Cochran on U.S. Labor
lnp3 at SPAMpanix.com
Sun Jan 21 17:34:00 MST 2001
>I mentioned that my impression of Cochran's book was that it contributed to
>the anticommunism of the cold war. I remember that he accused Philip Foner
>of being an apologist for the USCP's labor policy in his book.
I think it's important to deal with the Bert Cochran of the American
Socialist, not the Bert Cochran who functioned outside of any left groups
Keeping this in mind, the whole purpose of American Socialist was to move
past the kind of knee-jerk anti-CP attitudes that reigned supreme in the
Trotskyist movement. In fact the Cochran-Braverman group formed around
opposition to James P. Cannon's Stalinophobic intervention into the
Cochran-led auto fraction. At the 1947 UAW convention, the Trotskyists in
auto voted to support a candidate who ran against Walter Reuther's
hand-picked nominee. That nominee was a red-baiter of long-standing and his
nomination by social democrat Walter Reuther was symptomatic of changes in
the labor movement in the early stages of the Cold War.

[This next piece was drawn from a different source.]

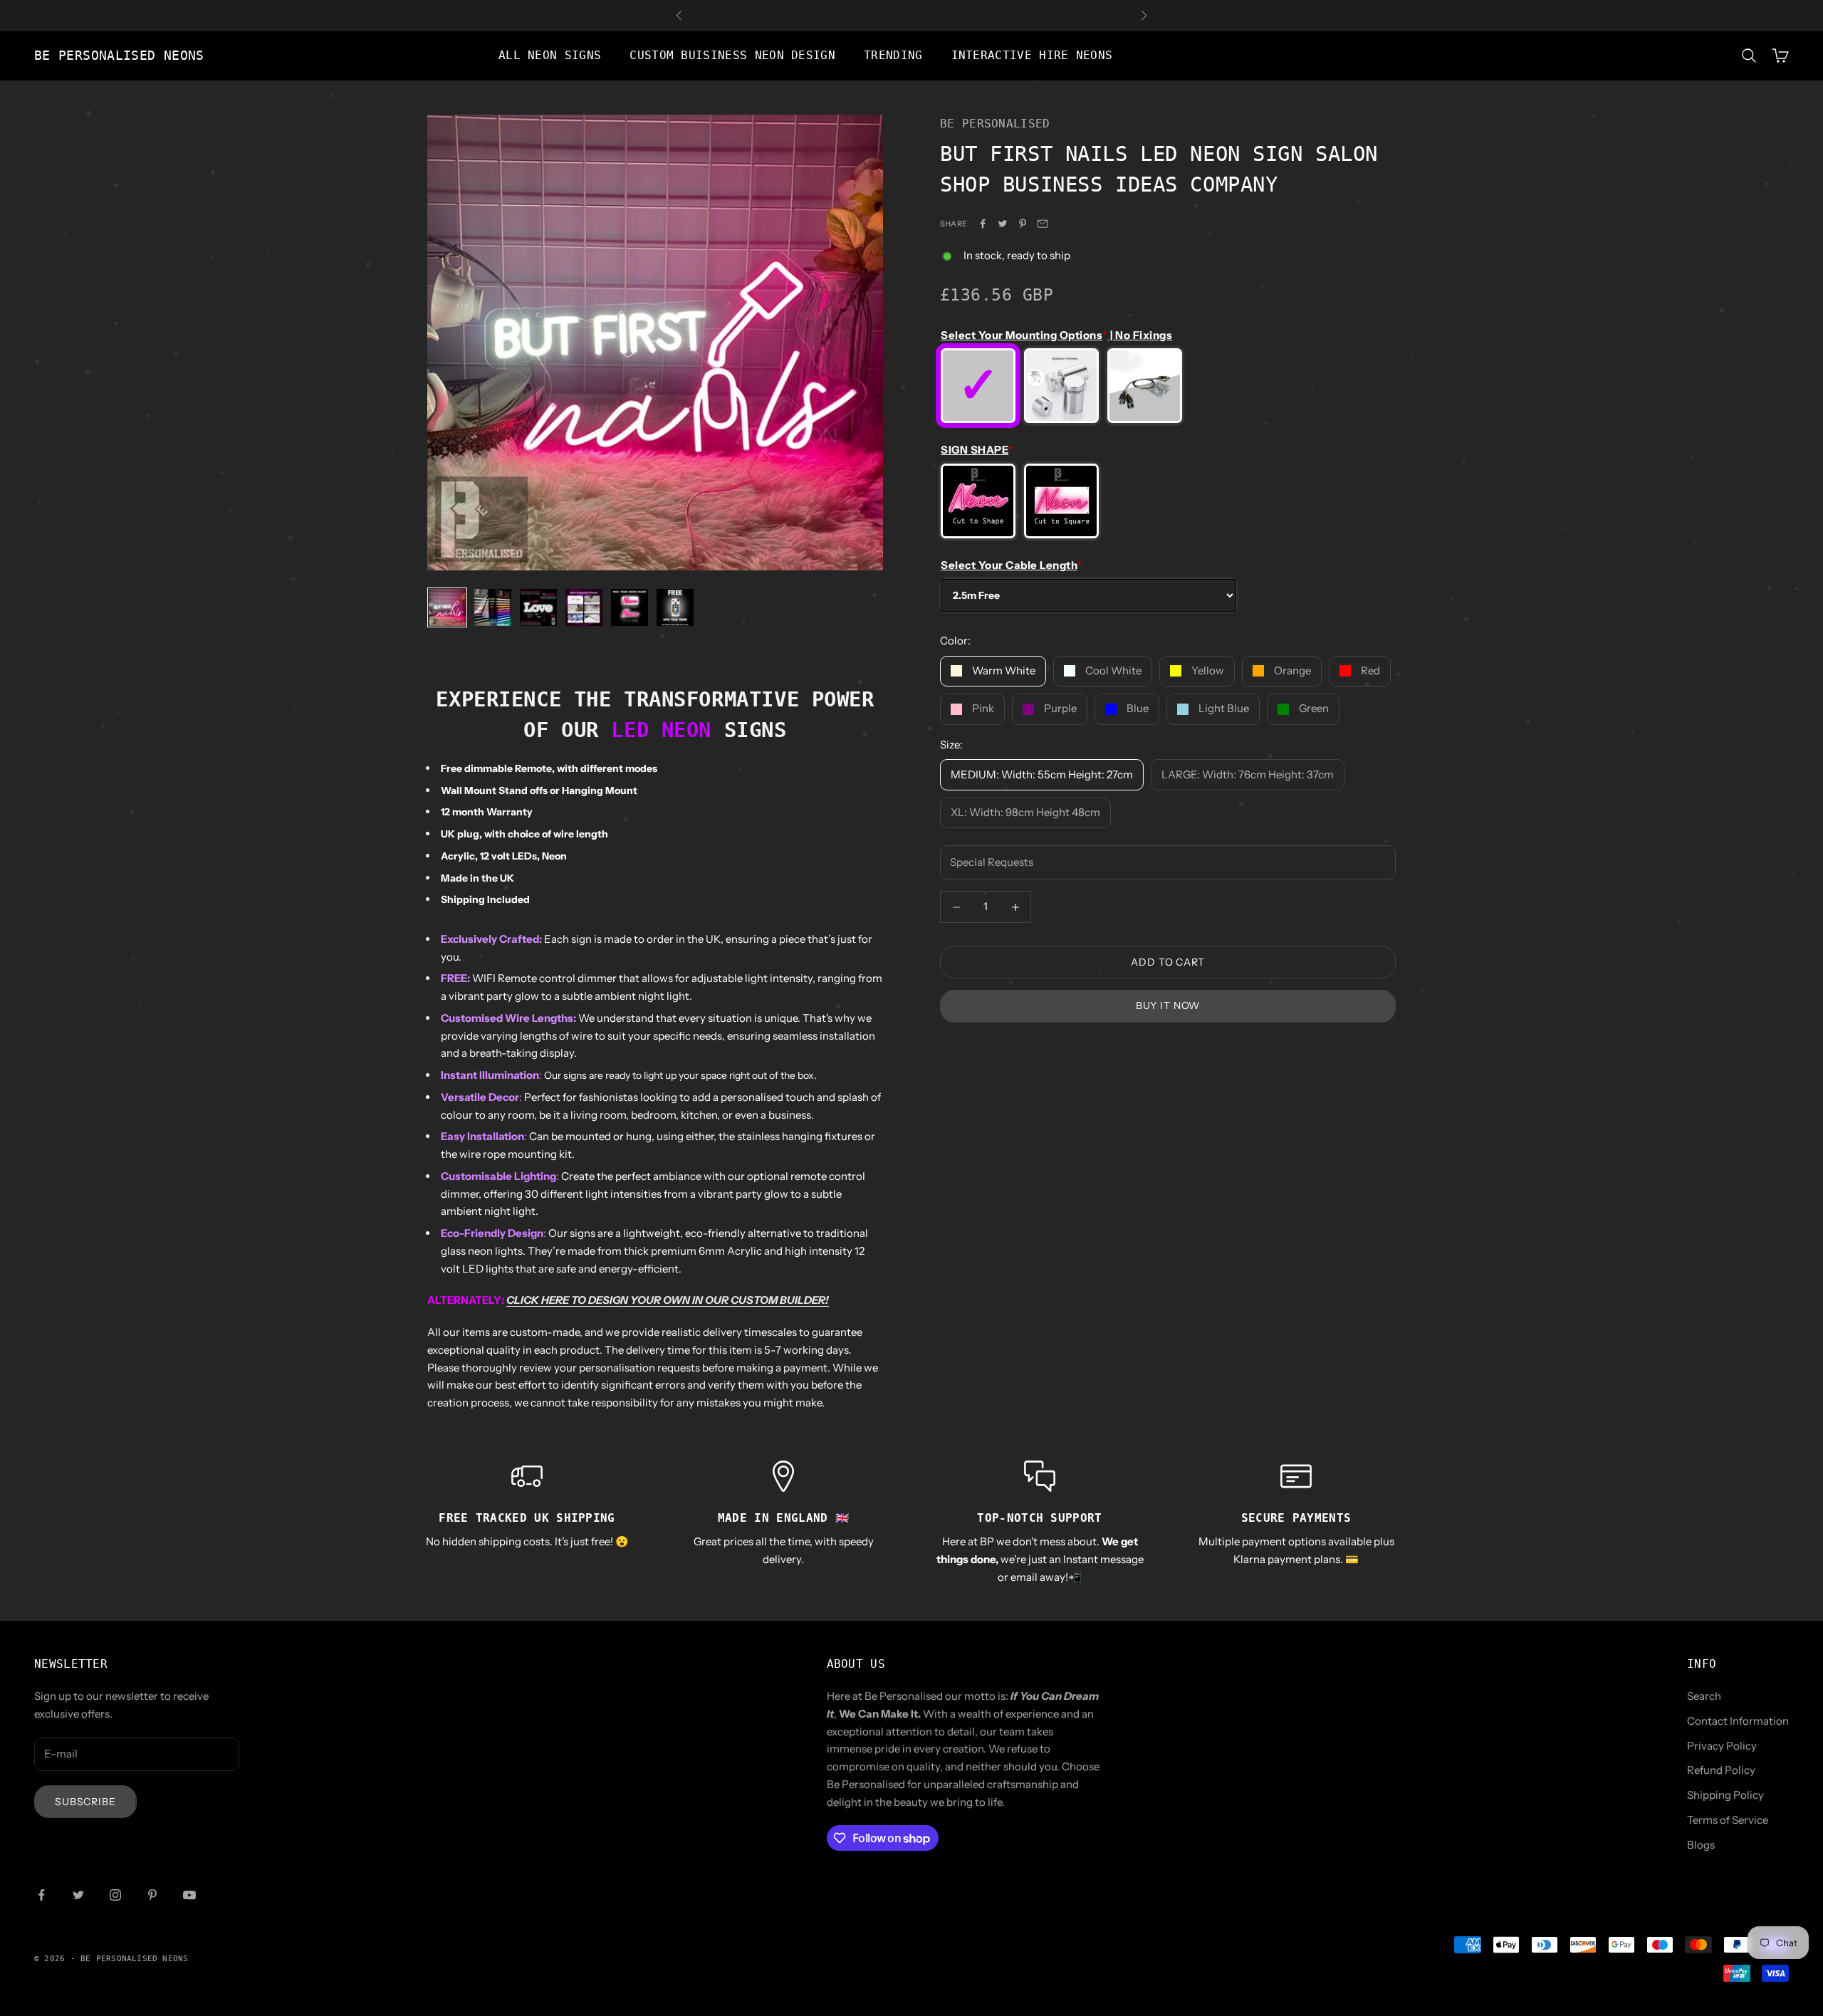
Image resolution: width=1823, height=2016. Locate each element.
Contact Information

The other key leader of the Cochran and Braverman group was George Clarke
who worked closely with Mandel and Pablo in Europe. The Europeans tended to
view Cannon's Stalinophobia as harmful to work with the CP'ers who were
viewed as objectively moving to the left under the pressure of events.
While I take no position on whether this was right or wrong, it must be
understood that the "Cochranites" were characterized as "soft on Stalinism".
Isaac Deutscher was a frequent contributor to American Socialist. His views
on Stalin--contained in a biography--were characterized by Cannon as
crypto-Stalinist. In reality Deutscher was simply putting forward the
notion that Stalin most often acted to defend the objective economic basis
for the workers state because this was where his privileges derived. Cannon
wrote a bitter diatribe against Deutscher's articles in the American
Socialist at the time.
Furthermore, the American Socialist reached out to "Stalinists" and WEB
DuBois was an occasional contributor. He had a falling out with the
magazine after they published an article supporting the Hungarian revolt.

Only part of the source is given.